The recent action in the Supras maintained our 875 – 900 support ideas, but recent dips to 845 (Week 42) and 884 (Week 1, 2018) have us wondering. Is resistance to an upside move building just above present levels? It may be worth keeping an eye on the 800 region for any weakness, should the small recovery of Week 2 show signs of fizzling.
In the Panamax Index, our suspicions of the index setting up for a drop were confirmed by subsequent action in Weeks 50 and 51. The small recovery in 2018/Week 1 was more or less wiped out by Week 2’s range.
Amid growing weakness and volatility in the Panamax Index, the increasingly wider swings were seen to take a rest around the low end of our support ideas in the 1400s range. Breaking through into the 1300s, the Panamaxes may be taking aim for a test of the 1275 level should the recent weakness continue.
The MACD, after flirting with the bullish side, took a firm run in the bearish direction over the past month. However, the RSI stayed just on the high side of neutral, suggesting things might level off slightly.
Immediately after our previous pontificating on a possible set-up for consolidation in the Capesize Index, (similar to the Panamax Index) you might have noticed that the Capes took a sudden excursion off into bearish territory.
Our previous thoughts of resistance around 4250 had a good test in Week 50’s high of 4293, and fell from that point on. We thought it was possible that some support could have built around 3500 – 4000, but the Capes (being the Capes) put paid to that idea.

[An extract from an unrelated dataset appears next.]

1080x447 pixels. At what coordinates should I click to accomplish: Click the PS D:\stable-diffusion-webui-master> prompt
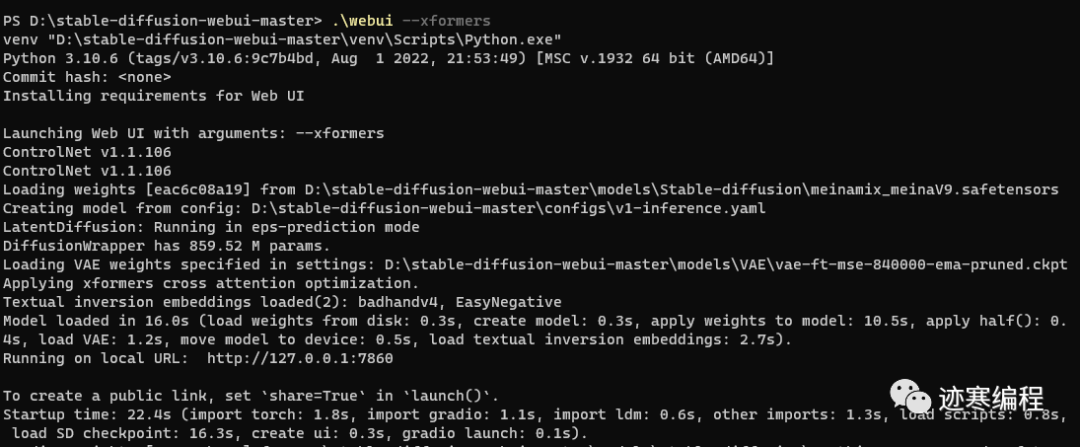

It indeed appears that the RSI in the peakish mid-70s was cause for concern. As of Week 2/2018, the RSI had retreated to more neutral ground in the mid-40s.
The MACD had crossed to the bearish side by 2017 as the index fell, and saw the Capes close Week 2 at 2296. At this value, the Cape Index has firmly entered our lower support level. This isn’t surprising for the Capes, since we’ve seen this before – i.e. their propensity for being ahead of any given chart at any given time. (Just an observation – no sour grapes whatsoever…) Given the Capes’ volatility, should support around 2300 – 2400 fail to materialise, a weather eye on the 2000 level might not hurt.